GPU acceleration for AI-powered tools

Update – 16 December 2023

There is now an experimental PixInsight repository to enable GPU acceleration on Windows computers in one step. Please see this post on the PixInsight forum for more details. This doesn’t apply to the Photoshop versions of any RC Astro tools (yet).

Background

On MacOS, use of a GPU (or “neural engine” on Apple silicon based Macs) to accelerate neural network computations is automatic and handled by the “CoreML” library provided by Apple. This library makes the decision whether or not a particular hardware configuration is useable to accelerate BlurXTerminator’s neural network. Most Macs of recent vintage benefit from acceleration with no additional configuration needed.

On Windows and Linux machines, the neural network computations are performed using the TensorFlow library provided by Google. A CPU-only version of this is installed by default with PixInsight on hardware that will support it. If your machine has a compatible NVIDIA GPU, it may be possible to dramatically accelerate BlurXTerminator and other neural network based tools.

Unfortunately, NVIDIA does not make it easy for small developers to license all of the additional software libraries needed to enable this. Accomplishing the acceleration is thus unfortunately a complex task that involves various downloads and installations, setting environment variables, etc. It can get even more confusing considering that the versions of all of the downloaded components must be compatible with one another.

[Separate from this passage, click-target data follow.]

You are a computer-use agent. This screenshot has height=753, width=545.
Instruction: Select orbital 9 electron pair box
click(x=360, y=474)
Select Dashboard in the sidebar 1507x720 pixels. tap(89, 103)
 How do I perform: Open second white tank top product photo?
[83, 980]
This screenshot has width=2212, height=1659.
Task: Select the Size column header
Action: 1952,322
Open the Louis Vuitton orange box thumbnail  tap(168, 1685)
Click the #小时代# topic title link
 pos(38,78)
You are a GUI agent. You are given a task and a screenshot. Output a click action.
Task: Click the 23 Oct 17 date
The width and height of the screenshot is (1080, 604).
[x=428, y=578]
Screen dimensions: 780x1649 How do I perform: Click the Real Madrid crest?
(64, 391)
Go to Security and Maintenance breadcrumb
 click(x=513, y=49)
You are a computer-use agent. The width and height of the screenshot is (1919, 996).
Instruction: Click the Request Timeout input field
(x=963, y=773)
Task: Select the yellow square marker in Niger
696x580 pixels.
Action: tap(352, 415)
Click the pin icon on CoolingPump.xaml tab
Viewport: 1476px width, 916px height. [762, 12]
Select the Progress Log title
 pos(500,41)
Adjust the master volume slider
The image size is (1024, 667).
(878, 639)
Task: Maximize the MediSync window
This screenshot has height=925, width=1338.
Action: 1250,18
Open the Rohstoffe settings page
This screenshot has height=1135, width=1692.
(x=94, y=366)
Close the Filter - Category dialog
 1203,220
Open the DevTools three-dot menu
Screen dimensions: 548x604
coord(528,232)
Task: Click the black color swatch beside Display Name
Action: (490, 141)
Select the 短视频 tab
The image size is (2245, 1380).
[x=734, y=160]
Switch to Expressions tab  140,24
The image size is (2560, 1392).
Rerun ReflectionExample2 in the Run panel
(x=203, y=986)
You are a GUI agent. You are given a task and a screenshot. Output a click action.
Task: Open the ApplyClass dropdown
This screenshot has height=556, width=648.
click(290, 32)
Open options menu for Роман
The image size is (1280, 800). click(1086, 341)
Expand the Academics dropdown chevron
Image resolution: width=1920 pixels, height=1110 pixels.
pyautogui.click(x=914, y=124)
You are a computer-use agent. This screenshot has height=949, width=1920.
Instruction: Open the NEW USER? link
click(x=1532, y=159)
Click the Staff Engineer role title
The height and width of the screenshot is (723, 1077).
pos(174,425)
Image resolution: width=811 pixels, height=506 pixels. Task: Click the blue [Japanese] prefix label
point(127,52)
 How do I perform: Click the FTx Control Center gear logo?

For those who have the technical skills and feel up to this task, this page is a brief guide for Windows machines. For Linux machines, see this post from the PixInsight forum. If you are running Linux under Windows WSL, see this post. More detailed information for both Windows and Linux machines is available in this NVIDIA guide.

If you have any doubt about being able to perform these steps successfully, find a tech-savvy friend to help. This procedure will likely upgrade the graphics driver for your GPU — if this might interfere with other applications that depend on a particular graphics driver version, consider backing up your system so you can revert if neeeded.

NOTE: Due to the very large number of variations of CPU, GPU, and Operating System installations, RC Astro cannot provide individual support for GPU acceleration. Proceed at your own discretion, and seek help from tech-savvy friends or online forums for any help needed.

Note that this guide is PixInsight-centric, but most of the steps for accelerating RC Astro tools in Photoshop or Affinity Photo are the same. See the note at the end of the guide to apply the acceleration to these versions.

Compatibility

You will need an Intel/AMD x64 system running Windows 10 or later, and an NVIDIA GPU with CUDA compute capabilities of version 6.1 or higher. GPUs with less than 2GB of on-board RAM may not be sufficient. Check this NVIDIA page to verify your GPU’s capabilities.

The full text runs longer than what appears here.